Biografi Syekh Yusuf al-Makassari Dan Kumpulan Karya-karyanya
- Biografi Syekh Yusuf al-Makassari
Syekh Yusuf adalah seorang ulama syariat, sufi dan khalifah Tarekat, yang barangkali beliaulah yang pertama kali memperkenalkan Tarekat Khalwatiyah di Indonesia. Dan juga musuh besar Kompeni belanda. Ia dianggap ‘duri dalam daging’ oleh pemerintah Kompeni di Hindia Timur. Ia di singkirkan ke Ceylon (Sri Langka), kemudian dipindahka ke Afrika Selatan dan wafat di pengasingannya Cape Town (Afrika Selatan) pada tanggal 23 Mei 1699 dalam usia 73 tahun. Pada zamannya (Abad ke-17), beliau dikenal pada empat Negeri, yaitu Banten, Sulawesi Selatan, Sri Langka dan Afrika Selatan. Beliau peletak dasar kehadiran komunitas muslim di Afrika Selatan dan Sri Langka, bahkan di sana dianggap bapak dari bentuk komunitas-komunitas di Afrika Selatan yang berjuang mewujudkan persatuan dan kesatuan untuk menentang penindasan dan perbedaan kulit.
Murid-murid Syekh Yusuf yang menganut tarekat Khalwtiyah terdapat di banten, Sri Langka, Afrika Selatan, dan tersebar luas dianut oleh orang-orang Makassar dan Bugis di Sulawesi Selatan sampai sekarang ini.
Syekh Yusuf sendiri tidaklah menyerah terhadap hantaman hidup yang menyerang dirinya, meskipun beliau di asingkan ke berbagai tempat bukan berarti beliau berdiam diri di tanah pengasingannya. Justru beliau memanfaatkan momen tersebut dengan menyebarluaskan ajaran-ajarannya, seperti halnya pada saat beliau diasingkan ke Sri Langka, di tengah-tengah masyarakat Budha, beliau mengajarkan Ilmu Syariat dan Tasawuf kepada murid-muridnya yang datang dari India dan dari masyarakat Sri Langka sendiri. Di pengasingan ini, beliau gunakan untuk beramal, mengajar dan menulis risalah-risalah pada jamaah haji yang datang dari Hindia Timur (Indonesia). Sebab biasanya sekembalinya dari Mekkah mereka singgah di Sri Langka menunggu musim barat selama satu sampai tiga bulan. Dan selain mengajarkan ilmu-ilmunya, terselip pula pesan-pesan politik, agar tetap mengadakan perlawanan tehadap kompeni belanda. Sedang pesan-pesan agama, supaya tetap berpegang teguh pada jalan (Agama) Allah.

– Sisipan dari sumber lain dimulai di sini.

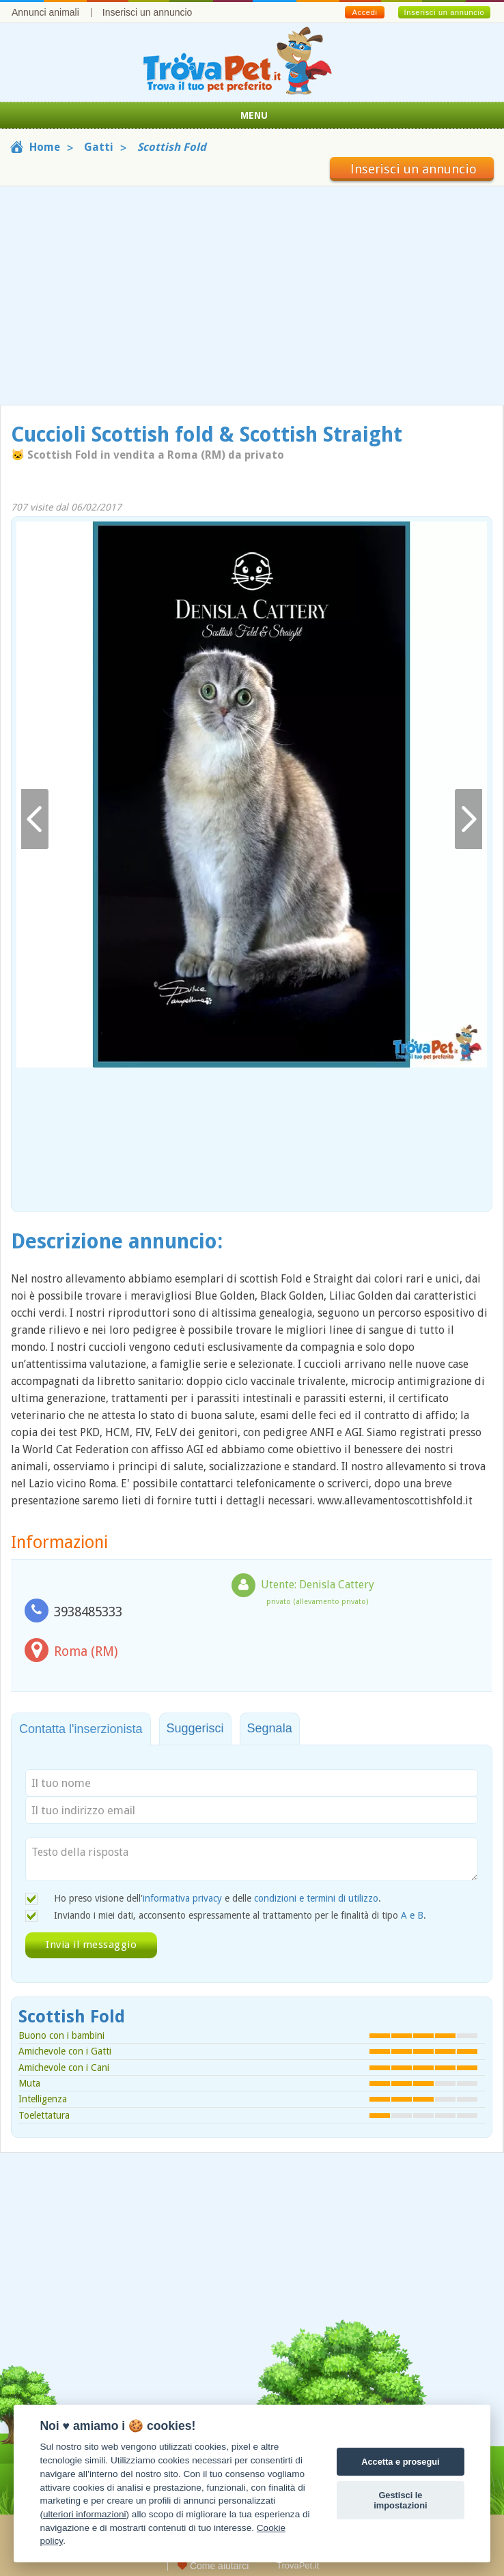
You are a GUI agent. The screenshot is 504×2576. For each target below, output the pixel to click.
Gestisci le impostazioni (400, 2500)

Mengenai riwayat pendidikan yang beliau tempuh dimulai dari daerahnya sendiri karena secara tradisional wilayahnya telah didatangi oleh para dai kelana yang kebanyakan kaum sufi, berasal dari Aceh, Minangkabau, Kalimantan Selatan, Jawa, Semenangjung Melayu, dan Timur Tengah. Seperti halnya Datuk ri Bandang beserta kawan-kawannya dari Minangkabau. Pada awalnya beliau belajar menghafal al-Qur’an pada seorang guru bernama Daeng ri Tasammang, kemudian belajar bahasa Arab, fiqih, tauhid, dan tasawuf dengan Sayyid Ba Alwi bin Abdullah al-Allamah al-Thahir, selanjutnya melanjutkan pelajaran di Cikoang dengan guru bernama Jalal al-Din al-Aydid. Dan sesudah itu beliau melanjutkan belajar ke Timur Tengah dengan meninggalkan Makassar pada Tahun 1644 M.
Uraian diatas dapat kita sedikit tergambarkan tentang biografi Syekh Yusuf al-Makassari meskipun sebanarnya banyak versi data yang tertulis tentang beliau tapi setidaknya hal di atas sudah sebagian besar mengacu pada buku yang membahas tuntas tentang beliau. Dan juga perlu diketahui bahwa Syekh Yusuf ini masih ada pertalian darah dengan keluarga Raja Gowa.
- KARYA-KARYA-nya
Sementara menurut azyumardi Azra ada delapan di antara karya al-Makassari yang di tulis di Ceylon, yaitu:
· Al-Barakat al-Saylaniyah
· Al-Nafahat al-Saylaniyah
· Al-Manhat al-Saylaniyah fi Manhat al-Rahmaniyah
· Kayfiyah al-Mughni fi al-Itsbat fi al-Hadis al-Qudsi
· Habl al-Warid li Saadat al-Murid
· Safinah al-Najah
· Mathalib al-Salikin
· Risalah al-Ghayat al-Ikhtisar wa al-Nihayat al-Intizhar
- AJARAN TASAWUFNYA
Definisi tasawuf yang digunakan oleh Syekh Yusuf, di antaranya sebagai berikut: “Bersungguh-sungguh dalam mendekatkan diri kepada Allah Malik al-Muluk”. Di samping itu, definisi lain yang sering juga diungkapkan oleh beliau dalam tulisannya, ialah: “Tasawuf ialah pemurnian qadas (niat) semata-mata kapada Allah, dan natijahnya ialah mengamalkan akhlak dengan akhlak Allah SWT.” Juga ditemukan definisi lain lagi, seperti berikut: “Awal tasawuf adalah ilmu, pertengahannya amalan, dan akhirnya ialah pemberian”.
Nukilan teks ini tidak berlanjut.